ビブリオ俱楽部におまかせ!

「ぼくのおすすめ、聞く?」
「わっ」
 
 そこで横からぬっと顔を出したのは今路だった。何やら薄くて大きな本をたくさん抱えている。
 薄い本か。読むのが楽そうでいいかも。
 本多部長や乃部の推し本も確かに面白そうではあるけれど、分厚いし文字がびっしりだしで、正直なところ、尻込みしてしまう。
 でも、今路のならとっつきやすいのかもしれない。
 そんな期待を抱きつつ、表紙を見る。海外の田舎っぽい風景だ。
 
「どれどれー」
 
 ぱらりとページをめくる。
 風車にチューリップの写真だ。
 
「オランダかな? 青空がきれいだ」
「うん。開放的」
 
 次をめくる。
 夜空の写真だ。
 
「すげえ。プラネタリウムみたいだな」
「……ん。こんな星空、すごく贅沢」
 
 次をめくる。走る犬のオシリ。
 次のページ。釣りをするお父さんと息子。
 次……。
 
「…………あのさ、今路」
「ん」
「……ひょっとして、これ、写真集?」
「そう」
 
 脱力した。いや、ここまでめくる前に自分で気づけっていう話なんだけどな!?
 
「俺は朝読書の本を探してるんだよ……これじゃ読書にならないじゃん」
「……? 写真集、立派な本。

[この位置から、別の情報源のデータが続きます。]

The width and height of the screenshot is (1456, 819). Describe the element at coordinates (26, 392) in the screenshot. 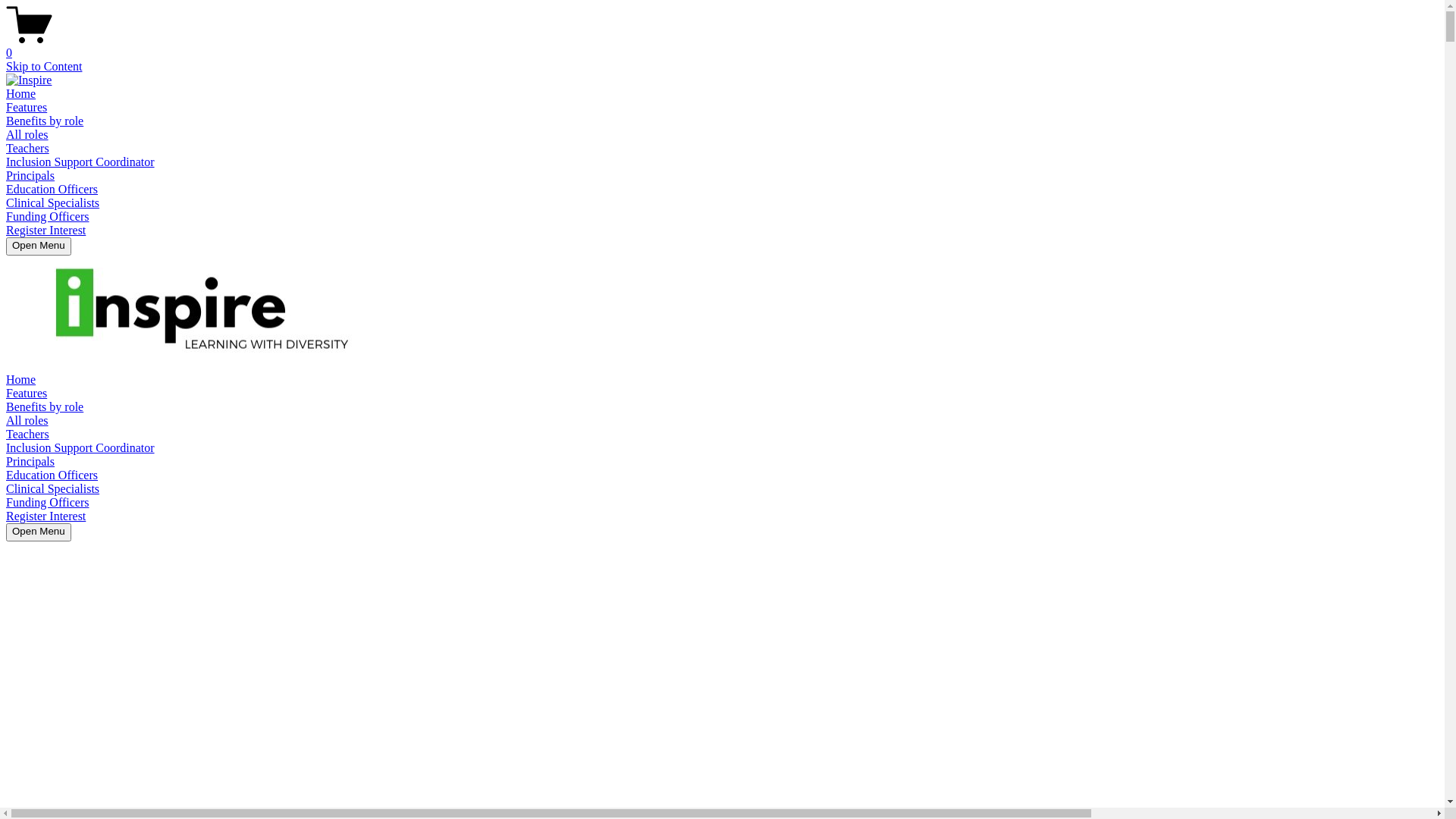

I see `'Features'` at that location.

だって図書室に、ある」
「お、おう……」
 
 確かに朝読書のジャンルに指定はないけれど。写真集も本だけど。
 
「もーちょっとこう、文字が多めのやつで頼む」
「文字が多め……」
 
 宙を見上げた今路は、何かひらめいたらしい。
 すすす、と音もなく本棚に向かうと、また何か薄めの本を持ってきた。
 
「はい」
 
 今度は写真集じゃなさそうだ。
 
「いや、確かに文字は多いけれど!」
 
 お菓子のレシピ本だった。
 
「ホットケーキミックスで簡単に作れるクッキーにスコーンにパウンドケーキって……朝から甘い!」
「大丈夫。食事系も、ばっちりカバー。ハムチーズサンドにツナマヨマフィンも、ある」
「至れり尽くせりかよ。朝から腹の虫が大合唱間違いなしのやつだし! 朝からこんなの見てたら昼飯までもたない!」
 
 わっと突っ伏した俺の背中に、ぽんとあたたかい手が添えられる。
 
「ひるむな青少年。俺たちには早弁がある」
 
 見上げれば、本多部長がキメ顔で前髪をかきあげていた。ふぁさ、と髪がなびく。風もないのに。
 
「……いや、早弁って普通にそれ、叱られますって」
「……余計なトラブル、避けたい」
 
 俺と今路のド正論ツッコミに、本多部長は「だめかあ」と首を折った。
 
「お前ら、真面目すぎるんだよう〜」
「いや、部長が不真面目すぎなだけでは」
「……でも、このちゃらんぽらんなところ、結構、好き」
 
 ふふ、と今路がかすかに笑う。
 まあ、確かにこの明るさと強引さに助けられてるかもしれないな。
 
 ……早弁がバレて、担任に怒られるのは勘弁だけど。